Zum 1. Januar 2026 ist eine Änderung des Bundesmeldegesetzes in Kraft getreten. Diese wurde im Zuge des Gesetzes zur Modernisierung des Wehrdienstes beschlossen. Mit dieser Neuregelung entfällt das bisherige Recht, der Datenübermittlung an die Bundeswehr zu widersprechen. Eine sogenannte Übermittlungssperre (Wehrverwaltungssperre) ist ab diesem Zeitpunkt nicht mehr möglich.

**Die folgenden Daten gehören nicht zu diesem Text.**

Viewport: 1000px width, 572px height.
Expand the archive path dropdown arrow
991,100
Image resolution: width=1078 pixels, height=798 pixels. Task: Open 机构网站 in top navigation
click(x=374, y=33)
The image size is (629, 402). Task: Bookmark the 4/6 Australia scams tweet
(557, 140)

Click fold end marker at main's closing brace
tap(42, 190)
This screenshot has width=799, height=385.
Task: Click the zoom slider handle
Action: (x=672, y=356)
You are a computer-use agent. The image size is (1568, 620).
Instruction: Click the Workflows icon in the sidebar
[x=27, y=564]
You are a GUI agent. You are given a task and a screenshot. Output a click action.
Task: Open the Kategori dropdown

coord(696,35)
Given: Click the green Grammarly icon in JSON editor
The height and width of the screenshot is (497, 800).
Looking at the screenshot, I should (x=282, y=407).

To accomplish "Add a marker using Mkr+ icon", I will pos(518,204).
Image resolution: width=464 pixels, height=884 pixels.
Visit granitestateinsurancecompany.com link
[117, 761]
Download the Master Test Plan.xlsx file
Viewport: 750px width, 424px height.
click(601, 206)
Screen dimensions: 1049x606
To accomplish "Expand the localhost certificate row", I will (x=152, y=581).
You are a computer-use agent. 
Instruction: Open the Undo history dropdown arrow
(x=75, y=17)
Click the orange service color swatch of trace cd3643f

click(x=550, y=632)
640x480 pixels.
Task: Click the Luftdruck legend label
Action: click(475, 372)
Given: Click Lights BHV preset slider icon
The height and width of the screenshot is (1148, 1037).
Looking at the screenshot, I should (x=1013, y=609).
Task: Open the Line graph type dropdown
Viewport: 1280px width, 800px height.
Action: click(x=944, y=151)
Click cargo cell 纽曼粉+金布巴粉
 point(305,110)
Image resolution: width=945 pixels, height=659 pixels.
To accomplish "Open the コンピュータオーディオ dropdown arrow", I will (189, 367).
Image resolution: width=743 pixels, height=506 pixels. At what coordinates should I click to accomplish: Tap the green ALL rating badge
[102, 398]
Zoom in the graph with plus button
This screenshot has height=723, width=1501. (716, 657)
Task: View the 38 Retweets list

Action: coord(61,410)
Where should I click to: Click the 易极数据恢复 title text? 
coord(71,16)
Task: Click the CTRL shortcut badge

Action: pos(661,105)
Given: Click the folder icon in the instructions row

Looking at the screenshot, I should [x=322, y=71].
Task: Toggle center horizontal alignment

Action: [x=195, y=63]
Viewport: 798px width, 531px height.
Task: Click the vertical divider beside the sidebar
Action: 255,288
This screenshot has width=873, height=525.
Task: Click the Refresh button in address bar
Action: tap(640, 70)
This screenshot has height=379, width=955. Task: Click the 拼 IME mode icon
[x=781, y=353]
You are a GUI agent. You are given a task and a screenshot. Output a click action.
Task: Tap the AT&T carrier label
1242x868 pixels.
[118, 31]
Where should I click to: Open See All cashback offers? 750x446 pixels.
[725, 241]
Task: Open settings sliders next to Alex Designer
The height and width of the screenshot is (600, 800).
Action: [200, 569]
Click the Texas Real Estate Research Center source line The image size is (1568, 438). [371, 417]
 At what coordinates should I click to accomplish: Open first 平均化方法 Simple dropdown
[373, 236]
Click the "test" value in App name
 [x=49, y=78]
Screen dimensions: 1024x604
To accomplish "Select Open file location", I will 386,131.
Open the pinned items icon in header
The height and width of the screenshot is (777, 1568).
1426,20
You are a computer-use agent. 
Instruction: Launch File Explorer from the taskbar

Meldebehörden sind künftig verpflichtet, einmal jährlich personenbezogene Daten von deutschen Staatsangehörigen zu übermitteln, die im darauffolgenden Jahr das 18. Lebensjahr erreichen. Die Daten werden an das Bundesamt für Personalmanagement der Bundeswehr weitergegeben und dienen ausschließlich Informationszwecken zu freiwilligen Wehrdienstangeboten. Übermittelt werden in diesem Fall folgende Angaben:
- Familienname und Vorname
- aktuelle Anschrift
- Geburtsdatum
Bereits vor dem 1. Januar 2026 eingetragene Widersprüche gegen die Datenweitergabe an die Bundeswehr verlieren mit dem Stichtag ihre Gültigkeit und werden gelöscht. Neue Anträge auf Einrichtung einer Übermittlungssperre können nicht mehr gestellt werden. Andere bestehende Übermittlungssperren nach dem Bundesmeldegesetz bleiben von dieser Änderung unberührt.